───── Working data
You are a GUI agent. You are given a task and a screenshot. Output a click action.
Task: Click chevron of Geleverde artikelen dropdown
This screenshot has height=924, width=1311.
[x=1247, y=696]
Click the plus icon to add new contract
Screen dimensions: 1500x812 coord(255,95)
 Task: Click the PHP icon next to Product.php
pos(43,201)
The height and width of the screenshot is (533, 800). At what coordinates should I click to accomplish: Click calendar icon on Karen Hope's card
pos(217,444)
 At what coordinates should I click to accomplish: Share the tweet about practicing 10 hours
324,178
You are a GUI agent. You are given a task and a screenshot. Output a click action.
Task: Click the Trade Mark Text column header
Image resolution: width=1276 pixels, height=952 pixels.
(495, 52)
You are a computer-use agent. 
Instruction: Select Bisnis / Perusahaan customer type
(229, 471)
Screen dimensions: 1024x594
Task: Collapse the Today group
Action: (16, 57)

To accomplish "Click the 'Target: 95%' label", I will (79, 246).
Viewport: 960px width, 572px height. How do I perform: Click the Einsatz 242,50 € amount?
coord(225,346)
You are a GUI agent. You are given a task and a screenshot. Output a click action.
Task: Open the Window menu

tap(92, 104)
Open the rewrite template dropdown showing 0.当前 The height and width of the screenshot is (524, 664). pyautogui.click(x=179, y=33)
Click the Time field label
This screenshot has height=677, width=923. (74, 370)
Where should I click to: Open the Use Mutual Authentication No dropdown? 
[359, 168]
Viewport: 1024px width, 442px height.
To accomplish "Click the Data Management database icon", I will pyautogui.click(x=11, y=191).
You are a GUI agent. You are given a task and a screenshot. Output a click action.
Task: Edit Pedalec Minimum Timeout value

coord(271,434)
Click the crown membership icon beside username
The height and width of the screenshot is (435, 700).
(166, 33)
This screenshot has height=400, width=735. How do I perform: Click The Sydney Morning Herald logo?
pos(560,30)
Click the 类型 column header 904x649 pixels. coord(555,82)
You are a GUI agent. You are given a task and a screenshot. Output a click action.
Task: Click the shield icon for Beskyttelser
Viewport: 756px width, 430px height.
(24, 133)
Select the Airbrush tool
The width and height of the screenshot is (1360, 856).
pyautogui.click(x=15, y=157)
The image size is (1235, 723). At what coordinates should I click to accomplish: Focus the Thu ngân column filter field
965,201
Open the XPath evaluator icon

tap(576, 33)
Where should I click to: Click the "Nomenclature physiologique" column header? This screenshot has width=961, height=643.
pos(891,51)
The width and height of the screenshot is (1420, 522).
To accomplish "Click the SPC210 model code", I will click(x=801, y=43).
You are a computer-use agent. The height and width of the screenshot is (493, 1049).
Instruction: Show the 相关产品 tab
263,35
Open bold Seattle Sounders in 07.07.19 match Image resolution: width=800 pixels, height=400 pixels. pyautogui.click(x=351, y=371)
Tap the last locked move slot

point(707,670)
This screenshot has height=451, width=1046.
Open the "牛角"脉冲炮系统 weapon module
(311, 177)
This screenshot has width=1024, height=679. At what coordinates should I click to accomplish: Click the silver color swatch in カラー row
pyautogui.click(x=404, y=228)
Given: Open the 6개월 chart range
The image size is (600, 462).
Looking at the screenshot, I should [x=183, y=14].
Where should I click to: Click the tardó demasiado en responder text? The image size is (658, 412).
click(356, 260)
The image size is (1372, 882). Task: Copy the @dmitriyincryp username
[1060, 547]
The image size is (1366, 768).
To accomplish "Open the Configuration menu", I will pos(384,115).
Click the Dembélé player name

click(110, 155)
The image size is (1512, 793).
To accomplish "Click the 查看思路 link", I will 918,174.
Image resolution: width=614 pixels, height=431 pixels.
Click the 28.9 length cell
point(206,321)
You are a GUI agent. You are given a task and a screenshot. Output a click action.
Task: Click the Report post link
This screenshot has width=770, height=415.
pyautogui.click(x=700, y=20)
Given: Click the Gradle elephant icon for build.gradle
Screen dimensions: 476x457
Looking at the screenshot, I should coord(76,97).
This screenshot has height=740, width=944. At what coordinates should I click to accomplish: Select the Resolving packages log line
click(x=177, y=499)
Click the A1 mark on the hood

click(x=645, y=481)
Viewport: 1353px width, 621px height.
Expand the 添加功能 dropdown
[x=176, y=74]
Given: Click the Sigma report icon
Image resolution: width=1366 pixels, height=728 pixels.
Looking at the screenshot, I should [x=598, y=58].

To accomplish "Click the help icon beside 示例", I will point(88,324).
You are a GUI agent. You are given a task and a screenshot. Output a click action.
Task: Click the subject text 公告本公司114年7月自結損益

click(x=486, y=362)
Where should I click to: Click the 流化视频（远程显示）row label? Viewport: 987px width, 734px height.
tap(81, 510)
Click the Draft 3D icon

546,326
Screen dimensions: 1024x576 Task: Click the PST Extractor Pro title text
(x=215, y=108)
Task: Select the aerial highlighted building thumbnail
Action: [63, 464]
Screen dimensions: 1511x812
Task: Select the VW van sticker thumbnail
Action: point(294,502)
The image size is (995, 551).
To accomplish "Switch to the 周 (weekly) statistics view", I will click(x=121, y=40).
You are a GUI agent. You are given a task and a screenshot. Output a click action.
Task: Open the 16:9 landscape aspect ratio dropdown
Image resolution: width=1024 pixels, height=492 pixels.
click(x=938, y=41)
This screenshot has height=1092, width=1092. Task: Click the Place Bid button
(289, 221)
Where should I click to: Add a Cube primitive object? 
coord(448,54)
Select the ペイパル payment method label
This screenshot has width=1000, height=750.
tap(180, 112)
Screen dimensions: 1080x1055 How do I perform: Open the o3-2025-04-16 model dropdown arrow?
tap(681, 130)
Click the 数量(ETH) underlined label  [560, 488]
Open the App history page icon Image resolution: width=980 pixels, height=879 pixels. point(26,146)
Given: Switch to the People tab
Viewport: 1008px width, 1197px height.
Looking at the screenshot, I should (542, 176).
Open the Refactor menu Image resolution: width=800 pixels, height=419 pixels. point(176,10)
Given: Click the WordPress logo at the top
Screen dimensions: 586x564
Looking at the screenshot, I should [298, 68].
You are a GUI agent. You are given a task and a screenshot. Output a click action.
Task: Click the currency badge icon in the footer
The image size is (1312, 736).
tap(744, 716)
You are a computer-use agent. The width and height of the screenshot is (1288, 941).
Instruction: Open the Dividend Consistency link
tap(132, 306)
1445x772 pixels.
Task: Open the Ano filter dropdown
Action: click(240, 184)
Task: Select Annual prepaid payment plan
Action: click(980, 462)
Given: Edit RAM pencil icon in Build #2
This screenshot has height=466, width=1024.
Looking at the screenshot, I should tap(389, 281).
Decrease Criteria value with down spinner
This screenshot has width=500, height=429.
──────────
Exercise directions
Copy the records above exactly as they appear.

Finished task
You are a GUI agent. You are given a task and a screenshot. Output a click action.
Task: Click chevron of Geleverde artikelen dropdown
This screenshot has height=924, width=1311.
[x=1247, y=696]
Click the plus icon to add new contract
Screen dimensions: 1500x812 coord(255,95)
 Task: Click the PHP icon next to Product.php
pos(43,201)
The height and width of the screenshot is (533, 800). At what coordinates should I click to accomplish: Click calendar icon on Karen Hope's card
pos(217,444)
 At what coordinates should I click to accomplish: Share the tweet about practicing 10 hours
324,178
You are a GUI agent. You are given a task and a screenshot. Output a click action.
Task: Click the Trade Mark Text column header
Image resolution: width=1276 pixels, height=952 pixels.
(495, 52)
You are a computer-use agent. 
Instruction: Select Bisnis / Perusahaan customer type
(229, 471)
Screen dimensions: 1024x594
Task: Collapse the Today group
Action: (16, 57)

To accomplish "Click the 'Target: 95%' label", I will (79, 246).
Viewport: 960px width, 572px height. How do I perform: Click the Einsatz 242,50 € amount?
coord(225,346)
You are a GUI agent. You are given a task and a screenshot. Output a click action.
Task: Open the Window menu

tap(92, 104)
Open the rewrite template dropdown showing 0.当前 The height and width of the screenshot is (524, 664). pyautogui.click(x=179, y=33)
Click the Time field label
This screenshot has height=677, width=923. (74, 370)
Where should I click to: Open the Use Mutual Authentication No dropdown? 
[359, 168]
Viewport: 1024px width, 442px height.
To accomplish "Click the Data Management database icon", I will pyautogui.click(x=11, y=191).
You are a GUI agent. You are given a task and a screenshot. Output a click action.
Task: Edit Pedalec Minimum Timeout value

coord(271,434)
Click the crown membership icon beside username
The height and width of the screenshot is (435, 700).
(166, 33)
This screenshot has height=400, width=735. How do I perform: Click The Sydney Morning Herald logo?
pos(560,30)
Click the 类型 column header 904x649 pixels. coord(555,82)
You are a GUI agent. You are given a task and a screenshot. Output a click action.
Task: Click the shield icon for Beskyttelser
Viewport: 756px width, 430px height.
(24, 133)
Select the Airbrush tool
The width and height of the screenshot is (1360, 856).
pyautogui.click(x=15, y=157)
The image size is (1235, 723). At what coordinates should I click to accomplish: Focus the Thu ngân column filter field
965,201
Open the XPath evaluator icon

tap(576, 33)
Where should I click to: Click the "Nomenclature physiologique" column header? This screenshot has width=961, height=643.
pos(891,51)
The width and height of the screenshot is (1420, 522).
To accomplish "Click the SPC210 model code", I will click(x=801, y=43).
You are a computer-use agent. The height and width of the screenshot is (493, 1049).
Instruction: Show the 相关产品 tab
263,35
Open bold Seattle Sounders in 07.07.19 match Image resolution: width=800 pixels, height=400 pixels. pyautogui.click(x=351, y=371)
Tap the last locked move slot

point(707,670)
This screenshot has height=451, width=1046.
Open the "牛角"脉冲炮系统 weapon module
(311, 177)
This screenshot has width=1024, height=679. At what coordinates should I click to accomplish: Click the silver color swatch in カラー row
pyautogui.click(x=404, y=228)
Given: Open the 6개월 chart range
The image size is (600, 462).
Looking at the screenshot, I should [x=183, y=14].
Where should I click to: Click the tardó demasiado en responder text? The image size is (658, 412).
click(356, 260)
The image size is (1372, 882). Task: Copy the @dmitriyincryp username
[1060, 547]
The image size is (1366, 768).
To accomplish "Open the Configuration menu", I will pos(384,115).
Click the Dembélé player name

click(110, 155)
The image size is (1512, 793).
To accomplish "Click the 查看思路 link", I will 918,174.
Image resolution: width=614 pixels, height=431 pixels.
Click the 28.9 length cell
point(206,321)
You are a GUI agent. You are given a task and a screenshot. Output a click action.
Task: Click the Report post link
This screenshot has width=770, height=415.
pyautogui.click(x=700, y=20)
Given: Click the Gradle elephant icon for build.gradle
Screen dimensions: 476x457
Looking at the screenshot, I should coord(76,97).
This screenshot has height=740, width=944. At what coordinates should I click to accomplish: Select the Resolving packages log line
click(x=177, y=499)
Click the A1 mark on the hood

click(x=645, y=481)
Viewport: 1353px width, 621px height.
Expand the 添加功能 dropdown
[x=176, y=74]
Given: Click the Sigma report icon
Image resolution: width=1366 pixels, height=728 pixels.
Looking at the screenshot, I should [x=598, y=58].

To accomplish "Click the help icon beside 示例", I will point(88,324).
You are a GUI agent. You are given a task and a screenshot. Output a click action.
Task: Click the subject text 公告本公司114年7月自結損益

click(x=486, y=362)
Where should I click to: Click the 流化视频（远程显示）row label? Viewport: 987px width, 734px height.
tap(81, 510)
Click the Draft 3D icon

546,326
Screen dimensions: 1024x576 Task: Click the PST Extractor Pro title text
(x=215, y=108)
Task: Select the aerial highlighted building thumbnail
Action: [63, 464]
Screen dimensions: 1511x812
Task: Select the VW van sticker thumbnail
Action: point(294,502)
The image size is (995, 551).
To accomplish "Switch to the 周 (weekly) statistics view", I will click(x=121, y=40).
You are a GUI agent. You are given a task and a screenshot. Output a click action.
Task: Open the 16:9 landscape aspect ratio dropdown
Image resolution: width=1024 pixels, height=492 pixels.
click(x=938, y=41)
This screenshot has height=1092, width=1092. Task: Click the Place Bid button
(289, 221)
Where should I click to: Add a Cube primitive object? 
coord(448,54)
Select the ペイパル payment method label
This screenshot has width=1000, height=750.
tap(180, 112)
Screen dimensions: 1080x1055 How do I perform: Open the o3-2025-04-16 model dropdown arrow?
tap(681, 130)
Click the 数量(ETH) underlined label  [560, 488]
Open the App history page icon Image resolution: width=980 pixels, height=879 pixels. point(26,146)
Given: Switch to the People tab
Viewport: 1008px width, 1197px height.
Looking at the screenshot, I should (542, 176).
Open the Refactor menu Image resolution: width=800 pixels, height=419 pixels. point(176,10)
Given: Click the WordPress logo at the top
Screen dimensions: 586x564
Looking at the screenshot, I should [298, 68].
You are a GUI agent. You are given a task and a screenshot. Output a click action.
Task: Click the currency badge icon in the footer
The image size is (1312, 736).
tap(744, 716)
You are a computer-use agent. The width and height of the screenshot is (1288, 941).
Instruction: Open the Dividend Consistency link
tap(132, 306)
1445x772 pixels.
Task: Open the Ano filter dropdown
Action: click(240, 184)
Task: Select Annual prepaid payment plan
Action: click(980, 462)
Given: Edit RAM pencil icon in Build #2
This screenshot has height=466, width=1024.
Looking at the screenshot, I should tap(389, 281).
Decrease Criteria value with down spinner
This screenshot has width=500, height=429.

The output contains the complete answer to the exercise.